TASK INSTRUCTIONS: Can you write out the material below word for word, starting with its first line and ending after the line that contains "coord(90,115)", with both of those lines included and the pictures left out?
▼
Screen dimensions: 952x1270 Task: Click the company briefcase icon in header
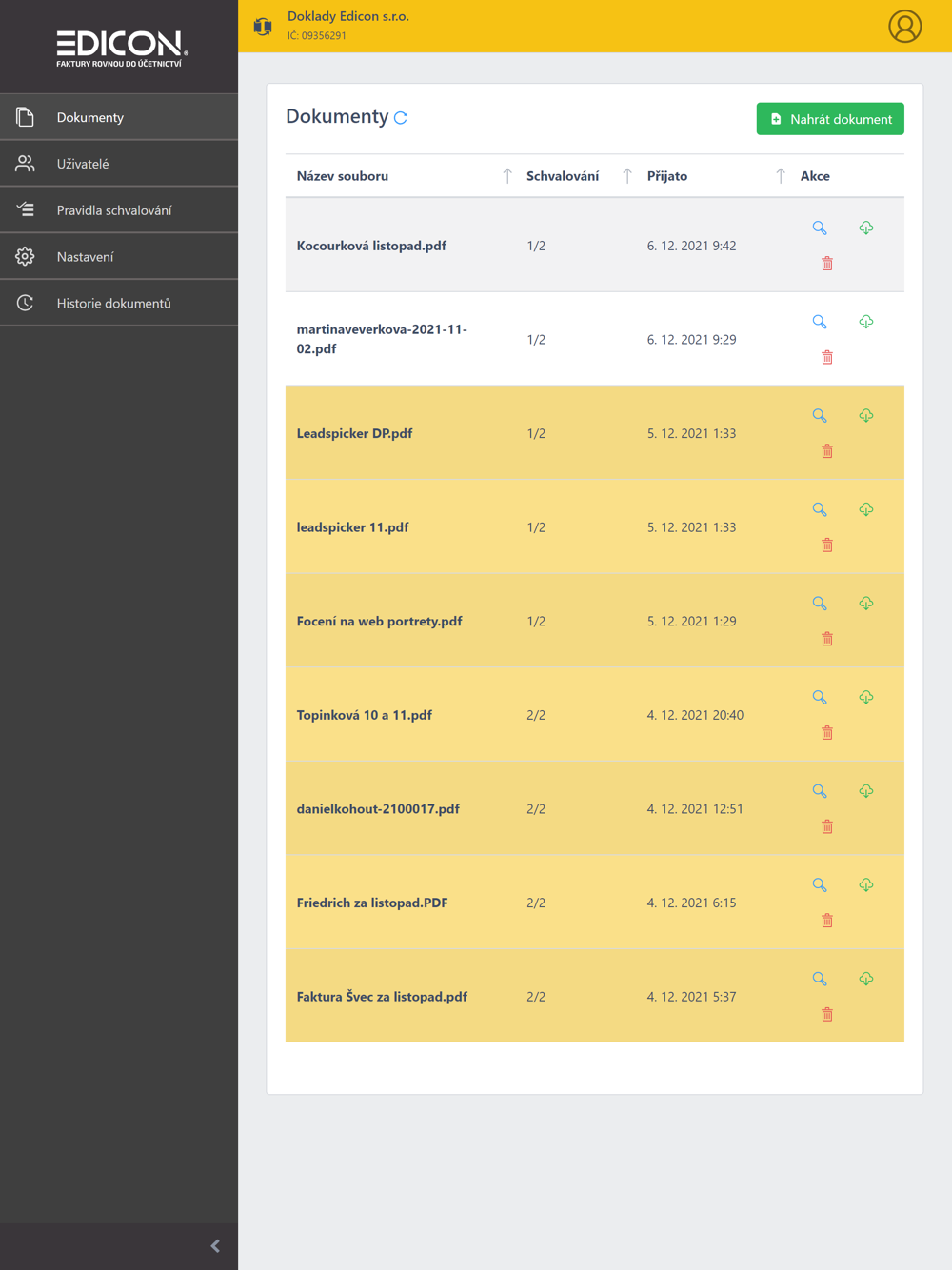pos(263,27)
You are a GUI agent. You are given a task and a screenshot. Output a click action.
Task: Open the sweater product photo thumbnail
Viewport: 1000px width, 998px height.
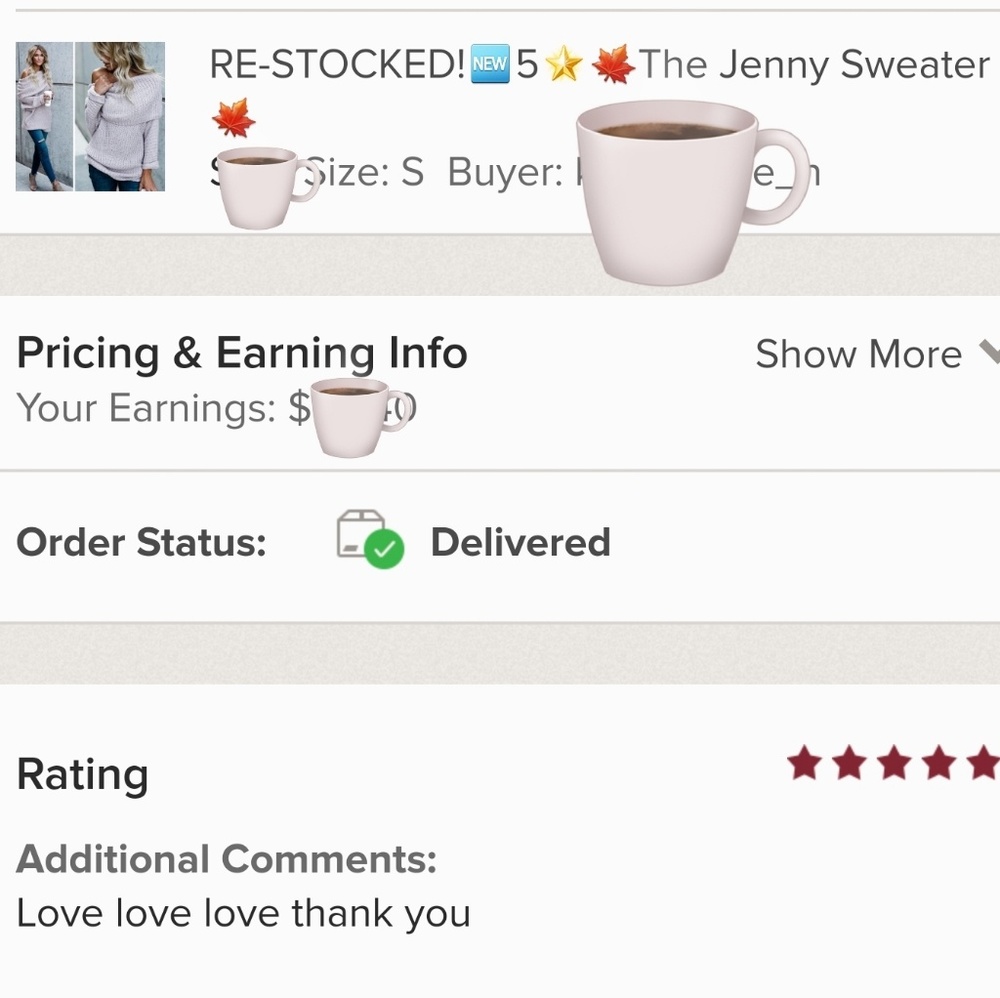coord(90,115)
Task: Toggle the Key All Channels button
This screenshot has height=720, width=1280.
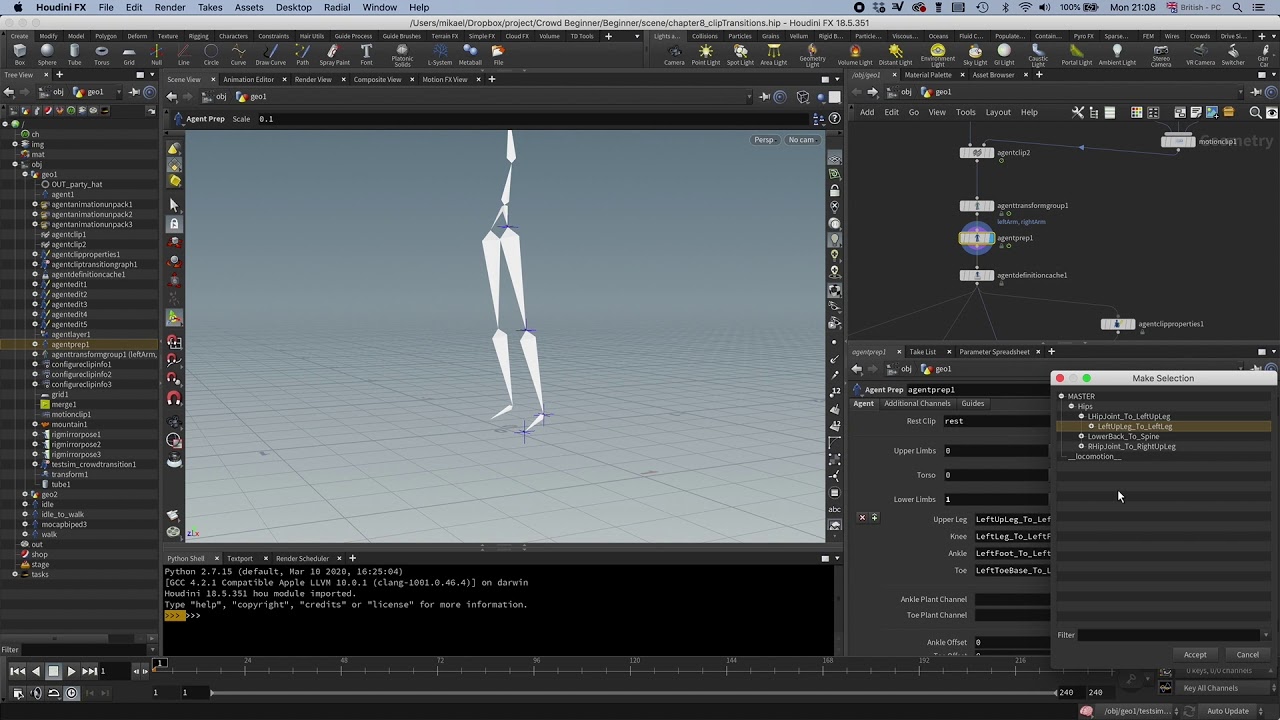Action: point(1210,688)
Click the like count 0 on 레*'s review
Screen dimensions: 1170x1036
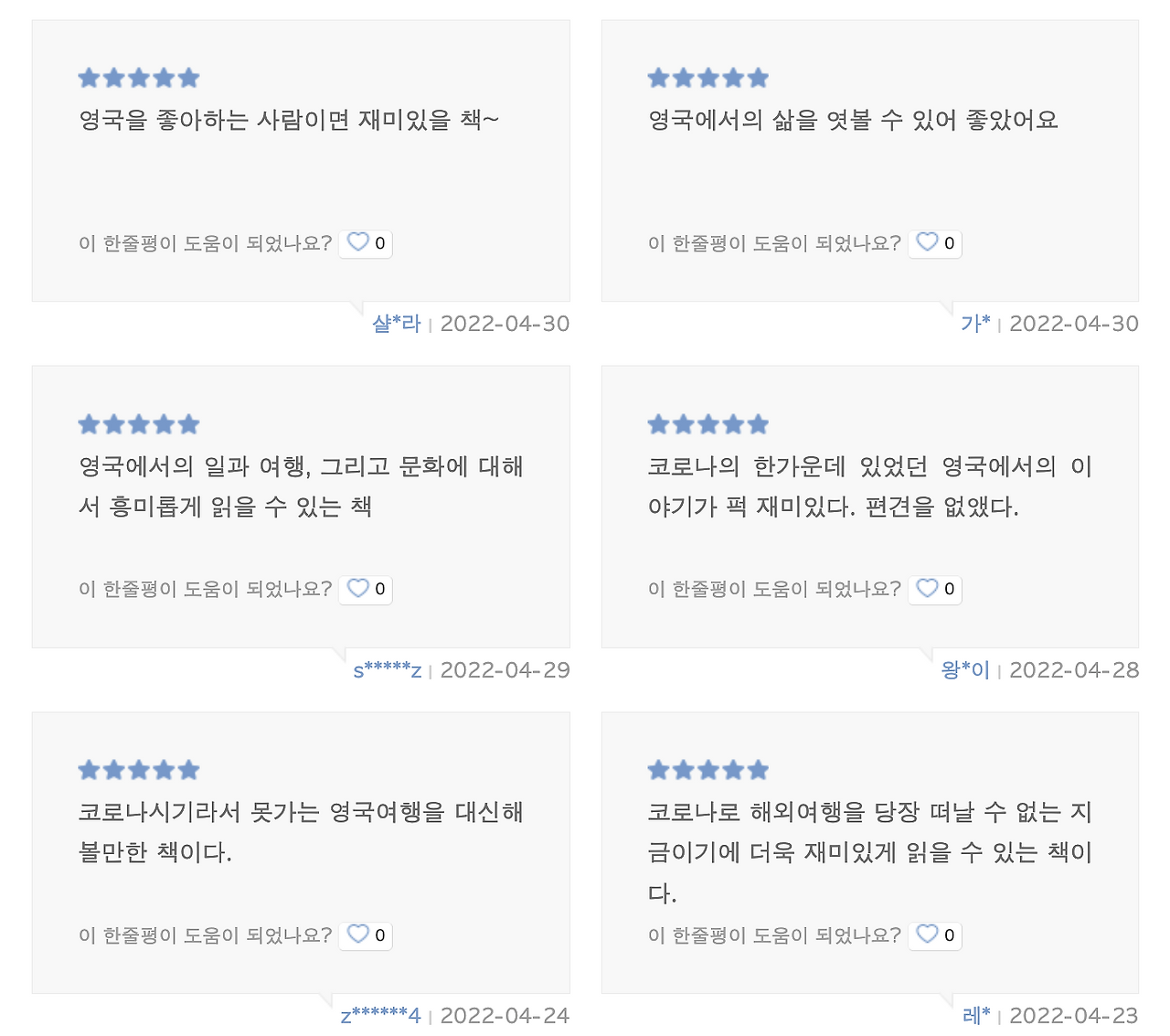tap(949, 935)
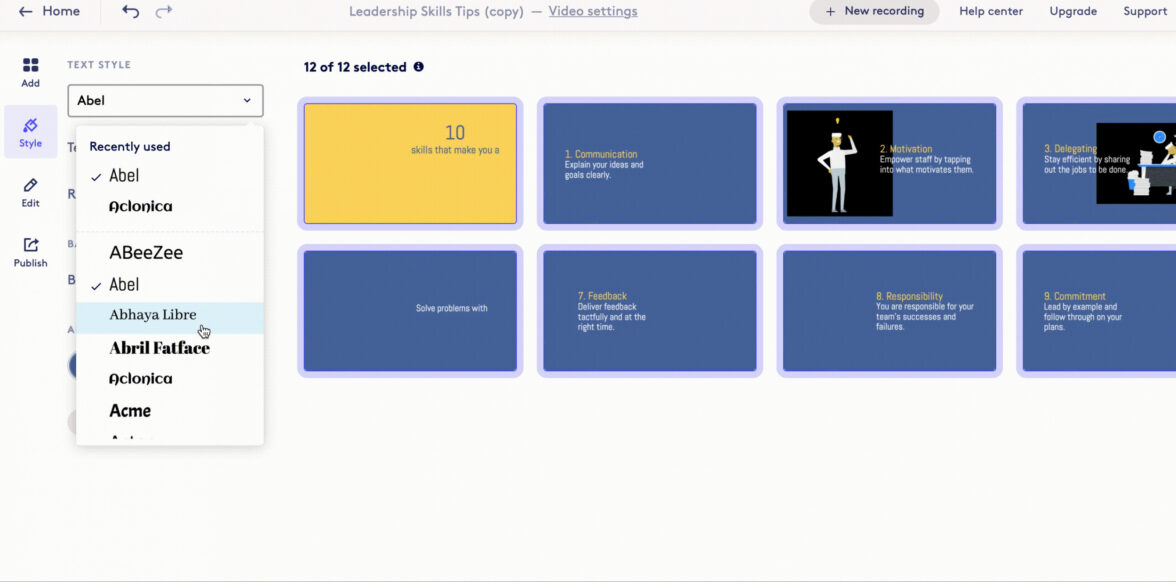The width and height of the screenshot is (1176, 582).
Task: Select the 7. Feedback slide thumbnail
Action: coord(650,310)
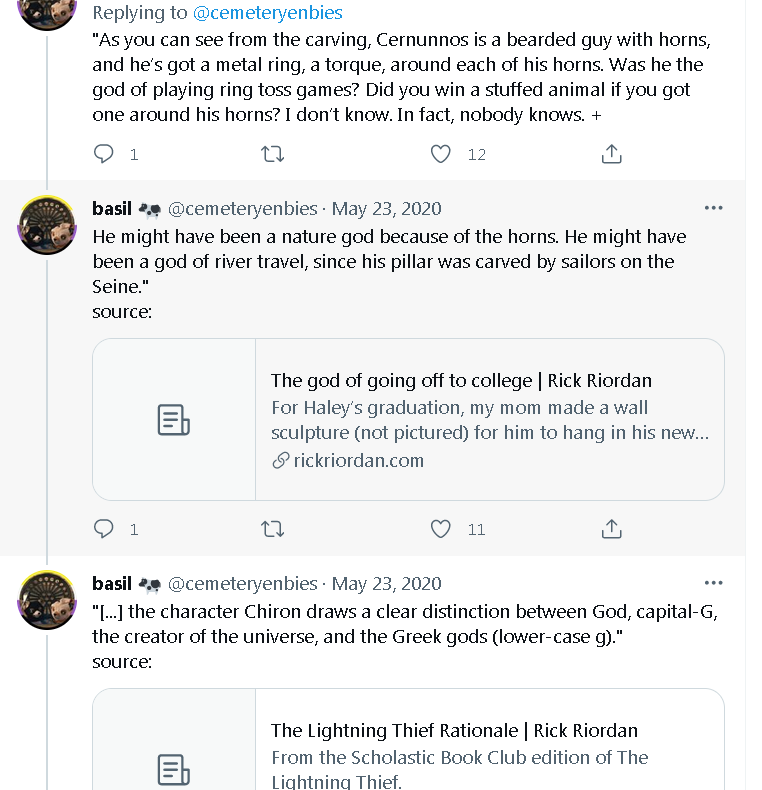The image size is (762, 790).
Task: Click basil's avatar on Chiron tweet
Action: [x=47, y=599]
▲
OUTPUT BELOW:
Screen dimensions: 952x1270 Task: Click the company briefcase icon in header
pos(263,27)
You are a GUI agent. You are given a task and a screenshot. Output a click action.
Task: Open the sweater product photo thumbnail
Viewport: 1000px width, 998px height.
coord(90,115)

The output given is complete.